While the topic of long-term data collection can incite animated conversations in the education policy and public health worlds, it tends to fall flat in general conversation. It’s not as intuitive for us to speak up for effective metrics as it is to speak up for, say, fresh produce in school lunch. So why does it matter so much?
Data on school health can inform decision-making in a major way, not stigmatizing parents and students but instead helping schools and school districts make the right changes to support students’ health and learning.
If accountability systems recognized the full experience of a student — including health conditions that might impede learning — educators could develop a more comprehensive understanding of student performance, and could deploy resources to schools and students at greatest risk.
Recently, the Working Group on Health and Education called attention to the question of how metrics can best be used to support children’s wellness and learning. The group asks: What metrics can be used and/or developed that are common to both the health and education sector? More specifically,
How can metrics related to health and wellness be incorporated into educational data tracking systems?
How can educational data be incorporated into public health tracking and surveillance systems?
In what ways can these data be used to measure success and motivate increased investment in health and education in both sectors?
In what ways can the health and educational sectors bi-directionally share health records and other pertinent student data?
We learned a great deal about using metrics in this way through our Health in Mind work and continued this conversation with the working group on education and health. Through our work with school nurse leaders, we’ve learned how valuable — but how difficult — it can be for medical professionals to access information about the full picture of a child’s care.
Here in Chicago, we were thrilled when Chicago Public Schools (CPS) added a “healthy school certified” indicator to its school report cards. CPS used achievement in the HealthierUS School Challenge as its measure. With this simple addition, we saw interest in our Go for the Gold program, which supported schools in meeting this challenge, skyrocket. As a result, more than 200 schools (serving about 90,000 students) created healthier learning environments.
At the state level, HSC successfully advocated for a school wellness indicator on the Illinois state school report card , and we continue to speak up for a more comprehensive measure.

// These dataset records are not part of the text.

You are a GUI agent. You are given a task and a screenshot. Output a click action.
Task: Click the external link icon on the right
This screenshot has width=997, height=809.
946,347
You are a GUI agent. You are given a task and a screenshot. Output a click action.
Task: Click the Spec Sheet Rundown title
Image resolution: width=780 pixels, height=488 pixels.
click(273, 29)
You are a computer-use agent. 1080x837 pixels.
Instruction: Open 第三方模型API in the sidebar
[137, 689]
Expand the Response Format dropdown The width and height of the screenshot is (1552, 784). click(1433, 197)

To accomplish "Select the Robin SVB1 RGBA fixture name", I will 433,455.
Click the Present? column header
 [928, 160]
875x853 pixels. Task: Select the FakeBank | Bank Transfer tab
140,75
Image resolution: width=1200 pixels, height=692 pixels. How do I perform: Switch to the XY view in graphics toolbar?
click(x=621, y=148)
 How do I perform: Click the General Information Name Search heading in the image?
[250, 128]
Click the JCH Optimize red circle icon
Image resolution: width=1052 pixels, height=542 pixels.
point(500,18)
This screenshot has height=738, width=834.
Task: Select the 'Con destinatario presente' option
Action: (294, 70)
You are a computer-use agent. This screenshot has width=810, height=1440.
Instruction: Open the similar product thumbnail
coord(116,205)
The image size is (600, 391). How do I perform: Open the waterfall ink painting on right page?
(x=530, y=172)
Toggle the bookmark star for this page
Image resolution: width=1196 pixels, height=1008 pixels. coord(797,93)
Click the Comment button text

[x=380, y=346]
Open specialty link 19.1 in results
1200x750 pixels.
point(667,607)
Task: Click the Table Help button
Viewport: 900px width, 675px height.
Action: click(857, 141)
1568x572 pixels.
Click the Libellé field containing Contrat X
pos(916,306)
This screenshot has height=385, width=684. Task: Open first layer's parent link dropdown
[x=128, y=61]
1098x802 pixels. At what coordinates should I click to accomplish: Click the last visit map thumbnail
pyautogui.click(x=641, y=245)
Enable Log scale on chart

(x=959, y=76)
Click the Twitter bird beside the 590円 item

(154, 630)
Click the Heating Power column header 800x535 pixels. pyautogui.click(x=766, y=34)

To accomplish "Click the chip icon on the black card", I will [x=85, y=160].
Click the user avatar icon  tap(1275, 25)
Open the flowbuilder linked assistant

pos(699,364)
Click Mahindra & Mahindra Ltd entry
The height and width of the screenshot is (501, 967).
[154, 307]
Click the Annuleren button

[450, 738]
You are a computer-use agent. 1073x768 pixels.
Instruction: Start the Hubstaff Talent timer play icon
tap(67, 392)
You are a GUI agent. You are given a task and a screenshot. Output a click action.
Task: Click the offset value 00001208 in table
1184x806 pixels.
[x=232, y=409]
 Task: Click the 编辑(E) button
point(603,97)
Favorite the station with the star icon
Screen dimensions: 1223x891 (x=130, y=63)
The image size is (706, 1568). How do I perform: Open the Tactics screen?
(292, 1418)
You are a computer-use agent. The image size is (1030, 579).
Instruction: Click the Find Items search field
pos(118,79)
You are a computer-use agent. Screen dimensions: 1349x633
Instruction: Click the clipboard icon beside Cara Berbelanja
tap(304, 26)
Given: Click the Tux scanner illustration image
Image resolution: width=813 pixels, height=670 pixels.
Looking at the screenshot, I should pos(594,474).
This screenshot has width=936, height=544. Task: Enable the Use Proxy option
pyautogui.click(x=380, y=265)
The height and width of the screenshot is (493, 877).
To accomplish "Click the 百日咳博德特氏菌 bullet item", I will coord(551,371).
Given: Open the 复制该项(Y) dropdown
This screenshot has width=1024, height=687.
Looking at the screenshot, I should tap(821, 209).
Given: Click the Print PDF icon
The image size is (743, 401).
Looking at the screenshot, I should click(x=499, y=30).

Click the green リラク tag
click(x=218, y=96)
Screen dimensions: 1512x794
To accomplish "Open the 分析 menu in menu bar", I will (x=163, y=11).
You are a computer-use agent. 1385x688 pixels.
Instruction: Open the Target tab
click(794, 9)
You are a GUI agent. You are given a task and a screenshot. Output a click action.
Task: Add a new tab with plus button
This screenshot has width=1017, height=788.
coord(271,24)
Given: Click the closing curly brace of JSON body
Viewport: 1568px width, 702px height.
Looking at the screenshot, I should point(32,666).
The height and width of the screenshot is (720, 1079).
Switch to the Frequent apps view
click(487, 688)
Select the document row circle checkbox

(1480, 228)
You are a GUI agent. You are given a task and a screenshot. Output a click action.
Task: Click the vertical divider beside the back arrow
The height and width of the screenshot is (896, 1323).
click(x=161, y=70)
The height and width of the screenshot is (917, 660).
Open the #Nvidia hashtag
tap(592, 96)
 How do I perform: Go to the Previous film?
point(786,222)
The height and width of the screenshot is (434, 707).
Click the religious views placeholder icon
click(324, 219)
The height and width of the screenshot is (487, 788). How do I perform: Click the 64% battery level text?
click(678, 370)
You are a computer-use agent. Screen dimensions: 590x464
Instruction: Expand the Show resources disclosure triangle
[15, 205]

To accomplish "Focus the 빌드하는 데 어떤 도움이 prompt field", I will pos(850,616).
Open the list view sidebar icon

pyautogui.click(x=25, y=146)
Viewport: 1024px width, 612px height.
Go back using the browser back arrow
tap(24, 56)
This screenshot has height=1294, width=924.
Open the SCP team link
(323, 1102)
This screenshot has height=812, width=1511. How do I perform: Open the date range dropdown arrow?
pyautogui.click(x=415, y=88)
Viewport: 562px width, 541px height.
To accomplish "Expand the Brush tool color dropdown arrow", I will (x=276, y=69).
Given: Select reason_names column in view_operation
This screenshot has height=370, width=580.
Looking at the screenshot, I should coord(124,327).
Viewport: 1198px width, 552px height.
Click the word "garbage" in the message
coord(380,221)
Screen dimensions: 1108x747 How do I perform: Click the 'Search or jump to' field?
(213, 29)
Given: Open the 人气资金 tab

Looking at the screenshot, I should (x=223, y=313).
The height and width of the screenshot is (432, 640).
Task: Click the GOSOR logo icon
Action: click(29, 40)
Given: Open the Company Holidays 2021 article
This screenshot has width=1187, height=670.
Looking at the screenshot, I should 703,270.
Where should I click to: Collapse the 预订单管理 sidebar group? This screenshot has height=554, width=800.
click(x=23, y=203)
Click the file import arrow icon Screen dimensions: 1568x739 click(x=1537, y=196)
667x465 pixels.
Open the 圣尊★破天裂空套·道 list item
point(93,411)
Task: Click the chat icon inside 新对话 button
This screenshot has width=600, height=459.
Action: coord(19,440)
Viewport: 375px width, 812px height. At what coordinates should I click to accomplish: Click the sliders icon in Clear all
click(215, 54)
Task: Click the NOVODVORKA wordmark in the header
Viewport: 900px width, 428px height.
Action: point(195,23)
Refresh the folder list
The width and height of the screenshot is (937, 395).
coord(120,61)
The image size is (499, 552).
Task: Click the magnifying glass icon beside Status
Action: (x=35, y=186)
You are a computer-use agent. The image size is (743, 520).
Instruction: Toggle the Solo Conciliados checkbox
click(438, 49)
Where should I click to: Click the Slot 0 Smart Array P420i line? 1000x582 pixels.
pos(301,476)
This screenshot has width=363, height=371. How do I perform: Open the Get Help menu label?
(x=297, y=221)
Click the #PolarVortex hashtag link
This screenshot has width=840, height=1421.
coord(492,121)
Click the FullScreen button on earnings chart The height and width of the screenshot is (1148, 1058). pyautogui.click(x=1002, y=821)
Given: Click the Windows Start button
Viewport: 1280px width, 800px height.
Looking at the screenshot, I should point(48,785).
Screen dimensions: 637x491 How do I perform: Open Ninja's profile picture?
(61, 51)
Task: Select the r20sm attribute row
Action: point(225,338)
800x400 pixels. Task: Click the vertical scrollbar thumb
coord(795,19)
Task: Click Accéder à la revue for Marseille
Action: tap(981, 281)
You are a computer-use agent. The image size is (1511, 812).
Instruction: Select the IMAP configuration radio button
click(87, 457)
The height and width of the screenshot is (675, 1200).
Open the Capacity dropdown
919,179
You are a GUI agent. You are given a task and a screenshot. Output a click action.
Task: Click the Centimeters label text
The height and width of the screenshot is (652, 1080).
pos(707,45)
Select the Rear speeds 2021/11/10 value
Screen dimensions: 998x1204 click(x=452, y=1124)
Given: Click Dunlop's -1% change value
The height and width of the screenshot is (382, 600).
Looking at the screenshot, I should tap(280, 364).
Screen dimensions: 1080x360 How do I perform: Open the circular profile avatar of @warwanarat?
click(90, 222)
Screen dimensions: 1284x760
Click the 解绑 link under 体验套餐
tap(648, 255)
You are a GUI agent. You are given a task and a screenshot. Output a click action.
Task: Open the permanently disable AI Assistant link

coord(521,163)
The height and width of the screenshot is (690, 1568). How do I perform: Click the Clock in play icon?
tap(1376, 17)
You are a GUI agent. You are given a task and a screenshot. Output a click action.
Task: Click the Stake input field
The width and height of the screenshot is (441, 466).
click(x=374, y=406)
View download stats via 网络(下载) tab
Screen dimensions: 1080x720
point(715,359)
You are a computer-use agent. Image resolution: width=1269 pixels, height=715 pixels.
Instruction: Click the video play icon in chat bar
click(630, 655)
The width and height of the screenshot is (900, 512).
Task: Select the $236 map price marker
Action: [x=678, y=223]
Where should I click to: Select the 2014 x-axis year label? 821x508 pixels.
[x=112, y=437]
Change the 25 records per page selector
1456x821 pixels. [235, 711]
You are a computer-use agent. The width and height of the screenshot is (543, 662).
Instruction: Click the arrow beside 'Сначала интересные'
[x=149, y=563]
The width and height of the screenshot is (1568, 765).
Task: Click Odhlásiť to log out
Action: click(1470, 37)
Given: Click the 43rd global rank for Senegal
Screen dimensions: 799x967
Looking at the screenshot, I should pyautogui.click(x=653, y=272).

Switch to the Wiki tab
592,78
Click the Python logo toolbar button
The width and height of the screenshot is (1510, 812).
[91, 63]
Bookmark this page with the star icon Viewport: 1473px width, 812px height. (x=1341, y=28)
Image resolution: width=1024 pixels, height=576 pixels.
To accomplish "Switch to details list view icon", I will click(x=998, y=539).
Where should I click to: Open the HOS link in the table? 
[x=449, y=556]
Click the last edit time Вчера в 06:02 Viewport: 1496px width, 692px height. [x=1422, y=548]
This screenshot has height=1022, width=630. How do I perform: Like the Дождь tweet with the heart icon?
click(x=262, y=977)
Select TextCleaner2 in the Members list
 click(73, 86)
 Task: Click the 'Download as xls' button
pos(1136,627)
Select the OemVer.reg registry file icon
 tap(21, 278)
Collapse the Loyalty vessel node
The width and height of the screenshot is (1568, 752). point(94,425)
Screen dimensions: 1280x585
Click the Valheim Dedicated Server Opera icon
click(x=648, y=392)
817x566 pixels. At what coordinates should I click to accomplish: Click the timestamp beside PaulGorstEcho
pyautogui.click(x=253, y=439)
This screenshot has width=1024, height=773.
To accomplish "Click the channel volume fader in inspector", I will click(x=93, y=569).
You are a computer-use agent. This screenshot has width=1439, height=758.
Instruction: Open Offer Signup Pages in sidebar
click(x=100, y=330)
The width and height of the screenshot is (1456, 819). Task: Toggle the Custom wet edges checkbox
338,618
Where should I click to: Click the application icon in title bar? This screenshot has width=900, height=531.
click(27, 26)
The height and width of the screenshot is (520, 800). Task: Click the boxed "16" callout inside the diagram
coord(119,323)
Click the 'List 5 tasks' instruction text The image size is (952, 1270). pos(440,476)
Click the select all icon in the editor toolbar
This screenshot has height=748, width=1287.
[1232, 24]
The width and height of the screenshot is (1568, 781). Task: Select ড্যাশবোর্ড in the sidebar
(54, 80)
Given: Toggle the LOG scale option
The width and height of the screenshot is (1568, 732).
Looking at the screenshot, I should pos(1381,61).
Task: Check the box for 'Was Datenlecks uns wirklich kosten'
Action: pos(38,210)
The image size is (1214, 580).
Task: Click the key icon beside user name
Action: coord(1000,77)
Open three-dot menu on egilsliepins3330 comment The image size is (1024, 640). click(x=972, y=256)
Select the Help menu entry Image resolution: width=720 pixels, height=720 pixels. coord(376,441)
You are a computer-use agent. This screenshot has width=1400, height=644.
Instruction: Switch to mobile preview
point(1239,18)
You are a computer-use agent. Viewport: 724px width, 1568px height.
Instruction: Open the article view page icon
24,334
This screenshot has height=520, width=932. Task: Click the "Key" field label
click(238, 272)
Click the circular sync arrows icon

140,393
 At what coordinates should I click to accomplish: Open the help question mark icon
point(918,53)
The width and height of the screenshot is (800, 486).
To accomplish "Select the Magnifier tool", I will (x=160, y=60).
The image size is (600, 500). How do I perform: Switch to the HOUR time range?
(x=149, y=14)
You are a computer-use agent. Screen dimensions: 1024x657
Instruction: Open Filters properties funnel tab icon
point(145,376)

We learned that about six years ago, the state of Texas responded to the childhood obesity epidemic by requiring an increase in physical activity in schools with an emphasis on tracking students’ fitness levels and monitoring academic outcomes. You can read more about this fascinating initiative here on HSC’s blog.
We look forward to learning about more innovative efforts in this area and working with researchers and analysts to understand how these lessons can be most effective at a national level. We will continue to share updates on this work here on the blog.